The differences between OK photographs, good photographs and terrific photographs are numerous, but the reasons for the differences can be subtle and not so obvious. Subject matter is important, though sometimes a strong photograph of peeling paint can have as much or more impact upon the viewer as a strong, well-lit portrait.
Regardless of what or whom you are photographing, composing a photograph often comes down to framing a visually pleasing balance of light and shadow. But even a well-composed, well-lit photograph can benefit from post-capture tweaking in the form of darkened corners—or “burned” edges, which is a printing technique that goes way back to the early days of photography and was a common darkroom practice for enhancing portraits and landscape imagery. This isn’t to say even edge-to-edge tonality is bad—in fact it’s more often than not perfectly fine and appropriate for any given image. There are however, many photographs that can be improved by selectively darkening the edges of the frame as a subliminal means of redirecting the viewer’s eyes back to the main subject of the photograph.
It’s interesting to note vignetting was part and parcel to photographs taken in the earliest days of photography, not for stylistic reasons, but because the optics of the day were notoriously inefficient at delivering light to the extreme corners of the frame, which in many cases added to the character of the images regardless of how bland they may or may not be.

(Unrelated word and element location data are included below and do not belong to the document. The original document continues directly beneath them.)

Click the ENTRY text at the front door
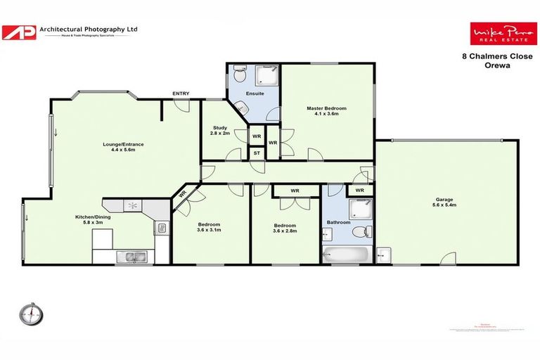[x=181, y=94]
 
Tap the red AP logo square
[x=19, y=32]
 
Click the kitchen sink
[x=131, y=256]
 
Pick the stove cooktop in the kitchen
[x=132, y=205]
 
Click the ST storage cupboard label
[x=257, y=153]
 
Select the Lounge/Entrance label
[x=123, y=148]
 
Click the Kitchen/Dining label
[x=94, y=220]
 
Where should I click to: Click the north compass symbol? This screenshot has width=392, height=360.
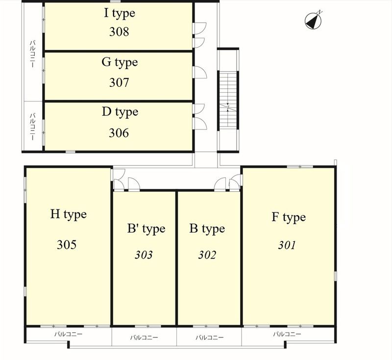313,21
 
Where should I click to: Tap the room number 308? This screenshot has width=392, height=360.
119,32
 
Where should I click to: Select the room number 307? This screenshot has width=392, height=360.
119,82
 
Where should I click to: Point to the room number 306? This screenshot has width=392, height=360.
119,133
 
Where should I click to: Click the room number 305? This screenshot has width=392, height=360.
67,245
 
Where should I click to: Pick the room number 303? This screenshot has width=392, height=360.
144,255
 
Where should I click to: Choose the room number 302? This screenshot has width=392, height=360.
207,255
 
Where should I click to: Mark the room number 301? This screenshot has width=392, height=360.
287,245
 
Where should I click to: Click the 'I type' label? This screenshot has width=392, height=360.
120,14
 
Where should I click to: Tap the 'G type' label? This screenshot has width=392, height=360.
120,63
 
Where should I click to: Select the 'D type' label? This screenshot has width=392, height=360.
120,112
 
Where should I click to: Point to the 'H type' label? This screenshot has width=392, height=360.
69,215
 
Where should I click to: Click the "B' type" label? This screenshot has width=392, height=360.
146,229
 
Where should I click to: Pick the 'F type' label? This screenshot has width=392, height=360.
289,217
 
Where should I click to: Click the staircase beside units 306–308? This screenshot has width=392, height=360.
228,101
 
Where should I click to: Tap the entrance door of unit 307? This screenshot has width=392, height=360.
200,72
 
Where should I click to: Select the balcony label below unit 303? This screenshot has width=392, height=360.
144,337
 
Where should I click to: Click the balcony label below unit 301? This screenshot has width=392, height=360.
287,334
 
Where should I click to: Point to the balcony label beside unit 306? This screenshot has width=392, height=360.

Back in the day of darkroom printing, “burning in” the edges of an image was common practice, and was usually performed by placing one’s fist in front of the image’s light path to hold back light from the center of the frame and increasing the exposure time to the edges of the frame. To ensure smooth tonal transitions and feather the edges it was important to jiggle one’s hand during the burn time, and because burn times and hand position varied print to print, each print was unique unto itself.
Fast-forward to the Digital Age and things haven’t changed all that much. What has changed is the methodology and the tools we use to darken the corners of the frame. Instead of jiggling our fists in the enlarger’s light path, we now use the Burn tool found in Photoshop and similar image-editing programs, the icons of which are coincidentally shaped like a cupped hand.

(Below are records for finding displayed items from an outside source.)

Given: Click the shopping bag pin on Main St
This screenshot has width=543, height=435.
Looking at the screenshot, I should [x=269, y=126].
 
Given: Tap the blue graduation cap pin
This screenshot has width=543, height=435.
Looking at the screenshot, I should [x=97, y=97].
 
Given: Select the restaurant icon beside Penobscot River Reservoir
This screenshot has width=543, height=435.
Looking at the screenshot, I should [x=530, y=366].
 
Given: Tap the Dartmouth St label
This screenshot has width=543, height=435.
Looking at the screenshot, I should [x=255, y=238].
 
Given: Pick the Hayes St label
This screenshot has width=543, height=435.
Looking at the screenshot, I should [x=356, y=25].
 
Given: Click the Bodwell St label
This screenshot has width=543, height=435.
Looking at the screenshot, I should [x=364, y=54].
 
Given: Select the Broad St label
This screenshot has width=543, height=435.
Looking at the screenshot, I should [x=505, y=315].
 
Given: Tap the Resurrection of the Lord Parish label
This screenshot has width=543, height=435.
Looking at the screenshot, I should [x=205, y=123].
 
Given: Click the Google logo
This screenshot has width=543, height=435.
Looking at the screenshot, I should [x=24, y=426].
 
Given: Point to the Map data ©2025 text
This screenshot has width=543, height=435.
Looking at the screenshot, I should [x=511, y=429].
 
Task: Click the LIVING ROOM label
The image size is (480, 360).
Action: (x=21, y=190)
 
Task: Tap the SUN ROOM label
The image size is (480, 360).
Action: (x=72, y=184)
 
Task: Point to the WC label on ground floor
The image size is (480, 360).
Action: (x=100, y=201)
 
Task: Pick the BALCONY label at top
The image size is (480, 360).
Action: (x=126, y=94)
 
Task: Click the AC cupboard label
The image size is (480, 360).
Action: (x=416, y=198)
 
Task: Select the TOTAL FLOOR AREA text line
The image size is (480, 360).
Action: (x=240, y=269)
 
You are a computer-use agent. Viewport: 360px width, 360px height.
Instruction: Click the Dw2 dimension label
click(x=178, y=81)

When you click on the Burn icon in Photoshop, you get a choice of options that determine the diameter of the burn zone, as well as the degree of feathering and transparency of the burn footprint. Unlike darkroom burning, Photoshop offers you the option of undoing single or multiple burn sweeps, and once you get the desired effects, the image can be saved as a new file and used to produce as many identical prints as you need.
Another method of vignetting the corners of the frame is to open the Filters drop-down menu, go down to Distort, slide over to Lens Correction, and play back-and-forth between the Darken and Midpoint sliders until you achieve the desired effects. You can achieve similar effects (and in a similar fashion) when processing RAW files in Photoshop, though when working in Photoshop’s RAW file processor you also have the option of creating elliptical or rectangular edge darkening, which in some cases can be far more visually pleasing than circular vignetting.
It’s also worth noting that these same sliders can be used to lighten the edges of image files in instances in which you’d rather have even edge-to-edge tonality.
Regardless of your choice of vignette shape and the degree of darkening you choose to apply to the image, it’s always a good idea to darken the edges moderately to avoid a heavy-handed look. With the exception of images created from RAW files, always work on a copy of the original image because once you hit the Save button, there’s no going back.